Finally, India and Pakistan are bonded in true brotherhood. The 'let-any-random-team-saunter-over-and-beat-us' brotherhood. I did not watch the match but I heard enough about it from the very upset man who I live with. When we started watching the match, he was excited, I was ho-hum. When India had wasted many many overs and made only about 100 runs, I asked Viv, "Yeh kya ho raha hai yaar? I think I wanna go to sleep."
"Hmmm..." He said, and suddenly out of the blue asked, "How many will India make?"
Him asking me that was really weird. I know less than 1% of the cricket he knows. But he looked really serious, as if he really expected me to come up with the magic number. But then he does believe that I can be freakily intuitive at times, which is a lot of pressure, I admit.
"192." I took a deep breath and answered fearlessly.
"Hmmm..."
"What do you think?" I asked.
"Hmmm... maybe around 210?" He said.
"Hmmm okay. Good night."
"You're really going to sleep?"
"Jeet jayenge yaar. Aise hi karte hain yeh log. Phir end mein jeet jaate hain." I said and went inside.
The next I heard from him was around 5 in the morning. "Waat lag gayi yaar." He said as he got into bed. I wasn't sure if I was dreaming so I did not reply. At a more usual morning hour, he gave me the details. So one of my predictions had turned out true (well almost, missed by only one run) and the other didn't quite make it.
It was called the day of upsets. And I had to deal with a very upset man in the house. You know the man is upset when he calls up his father-in-law and says, "I'm very upset." I'm sure my Dad must have freaked out thinking Viv had broken another hand or something, but when he found out what the upsetting news was, he found himself unable to console the chap. You see, my Dad is the kind of person who thinks that a wide ball is a ball that has a manufacturing defect, and a no ball happens when the ball is hit for a six so far they never really find it.
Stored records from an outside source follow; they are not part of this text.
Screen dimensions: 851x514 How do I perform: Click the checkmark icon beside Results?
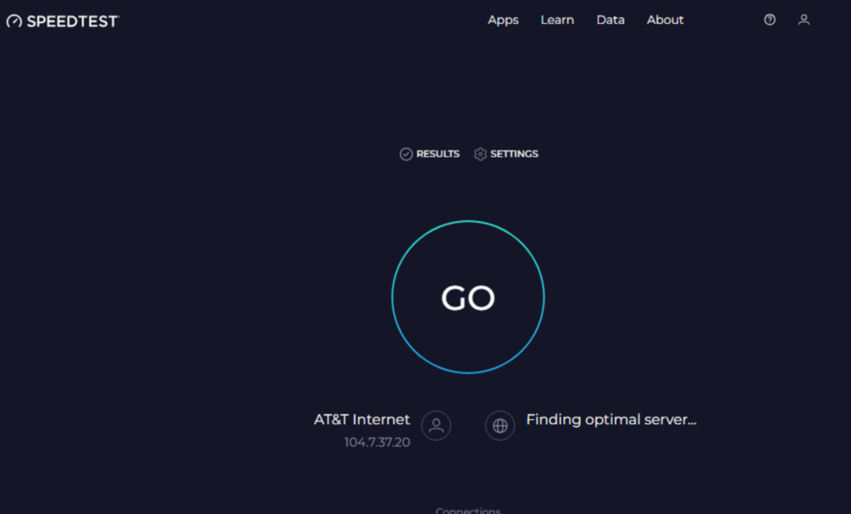pos(406,154)
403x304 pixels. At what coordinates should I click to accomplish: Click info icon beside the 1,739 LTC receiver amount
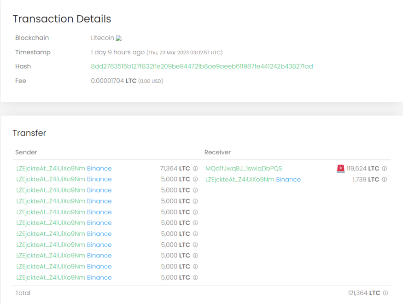click(x=385, y=179)
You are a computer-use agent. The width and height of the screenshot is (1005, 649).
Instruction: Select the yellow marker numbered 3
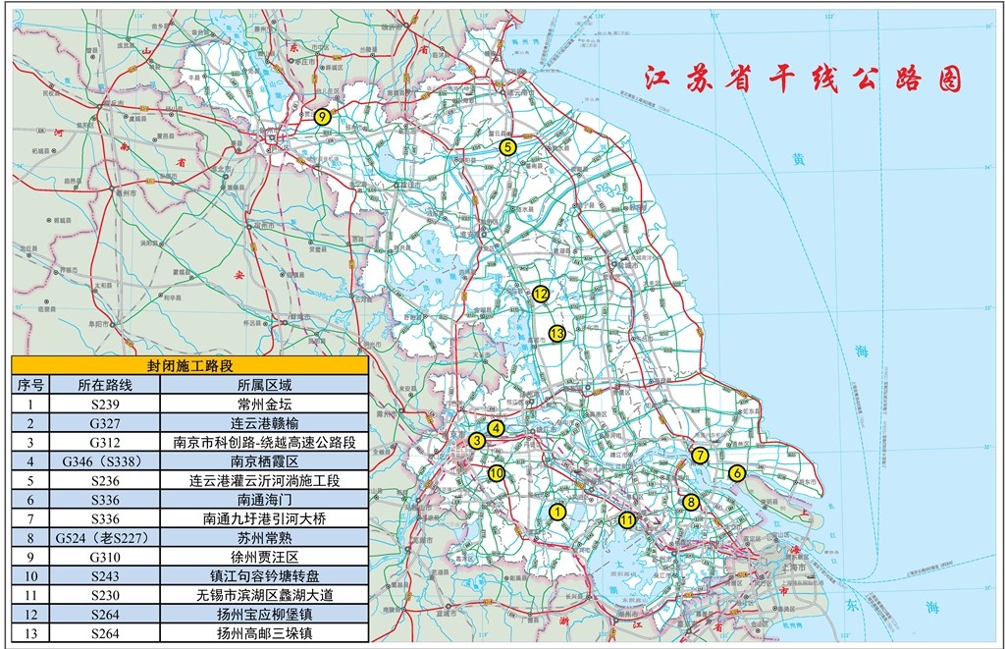pyautogui.click(x=476, y=441)
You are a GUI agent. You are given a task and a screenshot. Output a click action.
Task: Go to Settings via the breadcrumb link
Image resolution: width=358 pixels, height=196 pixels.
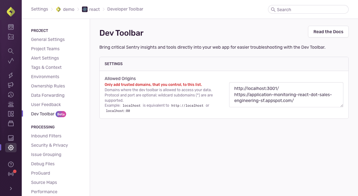point(39,9)
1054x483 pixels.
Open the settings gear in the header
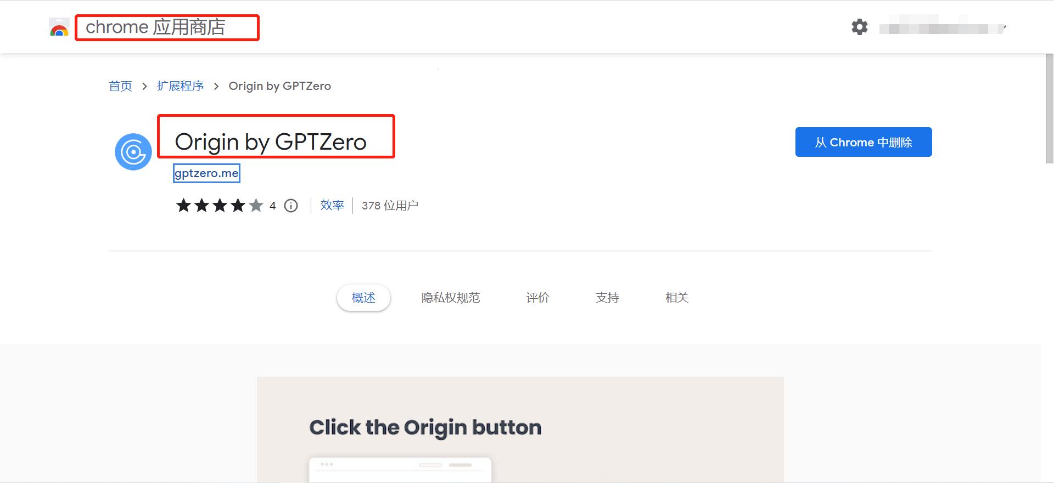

Viv also went to great lengths to describe how badly we played and how badly the teenagers from Bangladesh whacked us, and how badly in need of fitness our team is. I also had to hear in great detail how the layer of fat in Sehwag's belly bounced higher than the ball when he jumped after taking a catch.
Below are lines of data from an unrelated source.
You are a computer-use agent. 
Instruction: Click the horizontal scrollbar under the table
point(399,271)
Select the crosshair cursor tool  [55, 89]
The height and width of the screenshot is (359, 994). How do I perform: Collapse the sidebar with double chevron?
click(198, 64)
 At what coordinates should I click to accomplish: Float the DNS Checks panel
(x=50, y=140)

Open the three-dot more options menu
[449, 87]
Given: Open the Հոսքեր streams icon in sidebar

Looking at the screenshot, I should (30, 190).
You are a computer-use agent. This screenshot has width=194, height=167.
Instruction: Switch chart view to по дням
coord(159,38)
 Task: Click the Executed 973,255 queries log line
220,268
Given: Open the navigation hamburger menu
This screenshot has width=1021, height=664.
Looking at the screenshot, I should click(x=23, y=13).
And as the upset man described all this to me, I had a guilty feeling. The guilt of not feeling. And then it struck me - how detached I had become. Even though I still supported India, I would always support India, and would never be able to support any other team, even if India was knocked out. Not even countries that are close to my heart like Pakistan and New Zealand. And well, Cambodia doesn't play cricket so that's easy. But this time, I seemed to not even care about how India played. And that guilt was trickling in.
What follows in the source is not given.